Over 30 years after he first started his career as a professional swimmer, Mark Foster has opened up about his sexual orientation in a new interview.

The former wold champion has spoken publicly for the first time about being a gay man, discussing why he waited so long to do so.

“It’s not like I’ve been pushed to come out,” he told The Guardian. “I’ve just swerved and swerved. Telling half-truths and not being my true self is only hurting me.

“I’m 47, a middle-aged man, and I’m no longer competing. And I’m not the first gay sportsman to come out.
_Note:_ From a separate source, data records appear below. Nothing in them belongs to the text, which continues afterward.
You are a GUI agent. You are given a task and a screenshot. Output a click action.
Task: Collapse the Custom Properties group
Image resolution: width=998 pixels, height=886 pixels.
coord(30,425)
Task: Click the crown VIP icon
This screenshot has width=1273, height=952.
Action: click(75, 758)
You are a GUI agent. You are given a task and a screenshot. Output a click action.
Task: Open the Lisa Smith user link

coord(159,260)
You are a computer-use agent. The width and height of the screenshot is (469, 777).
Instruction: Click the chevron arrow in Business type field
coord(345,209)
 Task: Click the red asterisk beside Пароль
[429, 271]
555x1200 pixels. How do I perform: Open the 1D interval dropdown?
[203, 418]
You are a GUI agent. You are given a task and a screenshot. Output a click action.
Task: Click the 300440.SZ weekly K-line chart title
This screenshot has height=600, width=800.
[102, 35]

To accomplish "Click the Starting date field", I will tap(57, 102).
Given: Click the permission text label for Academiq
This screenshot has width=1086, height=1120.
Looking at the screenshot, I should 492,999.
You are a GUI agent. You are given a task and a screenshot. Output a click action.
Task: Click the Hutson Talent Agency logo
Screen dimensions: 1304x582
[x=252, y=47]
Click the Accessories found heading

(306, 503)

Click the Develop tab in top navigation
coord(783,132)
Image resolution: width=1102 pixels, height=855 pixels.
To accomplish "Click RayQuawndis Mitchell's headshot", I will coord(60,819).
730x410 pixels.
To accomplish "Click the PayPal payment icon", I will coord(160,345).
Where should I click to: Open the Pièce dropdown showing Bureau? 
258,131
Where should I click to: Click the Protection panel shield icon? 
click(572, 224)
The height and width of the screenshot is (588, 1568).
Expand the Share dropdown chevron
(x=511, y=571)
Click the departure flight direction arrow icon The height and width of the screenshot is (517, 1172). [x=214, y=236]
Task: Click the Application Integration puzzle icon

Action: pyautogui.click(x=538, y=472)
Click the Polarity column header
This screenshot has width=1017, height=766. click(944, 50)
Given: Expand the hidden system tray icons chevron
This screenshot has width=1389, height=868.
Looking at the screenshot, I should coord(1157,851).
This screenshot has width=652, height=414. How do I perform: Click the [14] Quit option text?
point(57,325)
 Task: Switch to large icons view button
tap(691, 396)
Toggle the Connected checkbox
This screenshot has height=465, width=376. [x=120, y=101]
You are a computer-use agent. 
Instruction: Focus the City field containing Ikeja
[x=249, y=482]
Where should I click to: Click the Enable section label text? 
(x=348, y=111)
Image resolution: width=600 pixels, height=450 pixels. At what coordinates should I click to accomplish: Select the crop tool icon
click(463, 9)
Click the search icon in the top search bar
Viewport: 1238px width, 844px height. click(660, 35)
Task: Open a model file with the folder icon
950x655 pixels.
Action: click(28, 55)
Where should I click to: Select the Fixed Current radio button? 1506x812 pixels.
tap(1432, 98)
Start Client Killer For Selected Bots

Gareth Thomas and Tom Daley led the way.”

Over the past 26 years, Mark has been in two long-term relationships with men, with his family and friends being accepting and supportive of who he is.

“I tiptoed around the issue for so long,” Mark said. “I got really good at the dance of telling half-truths.

“I’ve supported the Terence Higgins Trust, Stonewall, Ben Cohen’s Stand Up to Bullying campaign. But I’ve always done it under the radar.

“At the Sochi Olympics [in 2014] I did a piece for Huffington Post. I was shocked by the treatment of gay people in Russia and needed to say something – without revealing anything about myself. So I half-said something. It’s always been half-truths in public.”

Following his retirement, Mark became a pundit on the BBC, as well as competing in Strictly Come Dancing.

But despite being confident on screen, Mark admitted that he was nervous about doing his coming out interview.

“I was a little apprehensive but years ago I would have been fearful of how I would be judged,” he explained. “Maybe that’s me being older and having a long time to get used to the idea.”

He later added: “I wish I’d done it was when I was 21 and met my first partner. But I wasn’t ready. Sharing stuff was always the problem. I’ve got used to avoiding the truth and I never spent much time looking in the mirror.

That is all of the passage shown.